ANZ bank in Australia, which launched a trial with Visa in March in Melbourne and Sydney among 50 employees, reportedly said in a statement it would “not be progressing with microSD as a contactless payment technology platform,” according to an article Monday in ZDNet. ANZ reportedly concluded that the microSDs didn't meet the bank's needs. The trial involved the iPhone.

Update: ANZ and Visa issued a statement Wednesday. While not mentioning the earlier reported statement by the bank that it would not pursue microSDs for mobile payment, the new statement said that nearly 90% of trial participants believed the pilot met or exceeded their expectations.

The statement said more than 90% of participants–which were made up of employees of the bank and Visa's Australia country office–liked the idea of making payments with their phones, whatever the technology. But it added that close to 80% of the participants said they would consider getting a Visa payWave-enabled MicroSD. 
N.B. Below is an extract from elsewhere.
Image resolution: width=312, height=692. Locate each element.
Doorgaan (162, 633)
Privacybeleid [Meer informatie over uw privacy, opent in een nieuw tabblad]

But according to other reports, an ANZ spokesman said the bank is taking a “wait-and-see approach” to the technology, though it was not clear whether he was talking about microSD cards or contactless-mobile payment in general, including from full NFC phones. End update.  

DeviceFidelity’s Jain said he hadn't heard of dissatisfaction with the trial in Australia.

“We are confident that it’s not a problem with the technology; it’s not a problem with a solution,” he said. “We’re trying to find out what exactly is the reason for the conclusion.”